Debat
Arwah
“Aku ngelindur. Tahu-tahu di tempat
lain,” kata-m-u.
“Bangun dan kembalilah,” kataku.
“Aku telah mati sejak kecil. Kau tau?
Tinggalkan,” kata-m-u.
“Tak peduli. Peduli siapa?” kataku.
“Jangan mengharapkan apa-apa dari mayat kecil,”
kata-m-u.
“Aku tak tega membiarkanmu sendiri, sepi.
Ingin merawat dan me-balsem tubuh-m-u agar awet,” kataku.
“Aku lebih tidak tega membiarkanmu mencium bau
busuk mayat anak kecil dan melihat ia perlahan-lahan menjadi tanah,” kata-m-u.
“Iya. Hanya ingin merasa arwah-m-u tenang dan
bebas dengan jasad-m-u terjaga olehku,” kataku.
“Arwah hasil bunuh diri tidak akan merasa
tenang apalagi bebas.
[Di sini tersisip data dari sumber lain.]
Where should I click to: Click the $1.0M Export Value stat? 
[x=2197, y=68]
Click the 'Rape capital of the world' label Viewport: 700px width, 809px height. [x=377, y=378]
Kau tau itu?” kata-m-u.
“Kata siapa? K-a-u selalu membantu orang dari
frustrasinya. Menjaga. Memegang erat tangan agar tak lari atau nekad jatuh dari
bangunan bertingkat,” kataku.
“Anak kecil ini memutuskan untuk bunuh diri
karena ia tidak ingin tumbuh dengan merelakan yang lain tertusuk karena ulah
tangannya. Kau tau itu?”kata-m-u.
“Tak mungkin! Sudah pasti aku kutuk k-a-u jika
seperti itu,” kataku.
“Kutuk aku semaumu. Ampuni aku,”kata-m-u.
“Tidak! Jangan k-a-u ulang kata ‘kutuk’,”
kataku.
“Aku tidak pernah bisa bertahan untuk sesuatu
yang aku cintai. Aku tidak bisa menjaga mereka yang mencintaiku. Terkutuk
sekali,” kata-m-u.
“Aku tak percaya!” kataku.
“Kebenaranku tidak pernah menjadi kebenaranmu.
Aku tau,” kata-m-u.
“Tetap! Aku tak percaya,” kataku.
“Sejak kapan kau bisa menanyakan banyak hal
pada arwah yang terpisah dari tubuhnya?” kata-m-u.